Figure 7. Measurements of TGF-β in cultured fibroblasts; α-smooth muscle actin staining.

(a) WMS fibroblasts (family members 5016 and 5010) secreted equal amounts of total TGF-β protein compared to controls (C1, C2, C3, and C4). (b) No significant differences were detected in amounts of active TGF-β present in the media of WMS fibroblasts compared to controls. Medium containing 10% fetal bovine serum was used to show baseline values. For experiments in (a) and (b), n = 2 or 3, and the error bars represent the standard deviation. (c) Skin from 6-month old wildtype and WMΔ/WMΔ littermates showed no difference in numbers of cells stained by an α-smooth muscle actin antibody (red). DAPI nuclear stain is blue. Scale bar = 20 µm.

Figure 8. Model of fibrillin-1 containing microfibrils showing the locations of binding sites for ADAMTSL proteins, LTBP-1, and integrins.

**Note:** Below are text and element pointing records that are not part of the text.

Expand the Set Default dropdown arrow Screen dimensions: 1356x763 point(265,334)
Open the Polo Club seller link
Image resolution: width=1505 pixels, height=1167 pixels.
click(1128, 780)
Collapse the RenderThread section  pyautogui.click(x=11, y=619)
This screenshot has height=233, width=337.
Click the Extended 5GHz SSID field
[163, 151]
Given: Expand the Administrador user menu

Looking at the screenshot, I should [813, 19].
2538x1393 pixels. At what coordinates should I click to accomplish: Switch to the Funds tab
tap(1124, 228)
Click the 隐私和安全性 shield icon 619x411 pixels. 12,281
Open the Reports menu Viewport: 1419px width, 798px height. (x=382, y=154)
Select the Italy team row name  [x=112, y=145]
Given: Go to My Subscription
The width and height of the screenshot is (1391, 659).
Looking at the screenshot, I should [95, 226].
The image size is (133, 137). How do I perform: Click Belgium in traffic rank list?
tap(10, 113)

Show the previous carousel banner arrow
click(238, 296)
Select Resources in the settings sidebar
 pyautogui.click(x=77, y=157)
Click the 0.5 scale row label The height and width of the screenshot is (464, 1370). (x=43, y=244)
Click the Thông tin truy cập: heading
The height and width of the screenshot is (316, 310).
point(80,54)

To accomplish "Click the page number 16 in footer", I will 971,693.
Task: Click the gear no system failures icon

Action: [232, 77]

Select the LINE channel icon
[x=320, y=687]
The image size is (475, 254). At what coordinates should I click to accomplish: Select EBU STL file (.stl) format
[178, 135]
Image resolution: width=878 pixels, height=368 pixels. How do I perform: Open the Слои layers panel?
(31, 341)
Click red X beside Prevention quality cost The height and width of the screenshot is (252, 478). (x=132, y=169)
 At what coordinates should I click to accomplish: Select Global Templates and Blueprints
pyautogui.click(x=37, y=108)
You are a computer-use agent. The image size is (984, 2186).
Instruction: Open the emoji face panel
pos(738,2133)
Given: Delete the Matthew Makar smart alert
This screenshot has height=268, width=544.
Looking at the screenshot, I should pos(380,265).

This model of fibrillin-1 molecules arranged as parallel, staggered molecules within the beads-on-a-string microfibril was previously proposed . Two staggered fibrillin-1 molecules are shown with colored domains (see Figure 1c for domain structure), while other fibrillin molecules within the microfibril are depicted as dashed black lines. Beaded regions of the microfibril are represented as gray scalloped circles. The inset shows the N-terminus (black) of one molecule extending through cbEGF5 and crossing over the middle portion of a second molecule (shown from Hybrid2 through cbEGF27). In this model, binding sites for ADAMTSL proteins (within the first 8-cysteine domain, the proline-rich domain, and the adjacent generic EGF-like domain) and for LTBP-1 (within the first hybrid domain) on one molecule are very close to the integrin-binding RGD site (contained in the fourth 8-cysteine domain) on a second molecule. Mutations in the fourth 8-cysteine domain can cause SSKS, presumably by disrupting integrin binding. The fifth 8-cysteine domain or TB5 contains mutations in FBN1 that result in WMS , geleophysic (GD) or acromicric dysplasia (AD) . Mutations in ADAMTSL2 also lead to GD, and mutations in ADAMTS10 lead to WMS. We propose that this cluster of molecular interactions (magnified in the inset) constitutes a microenvironment controlling thick skin and musculoskeletal growth.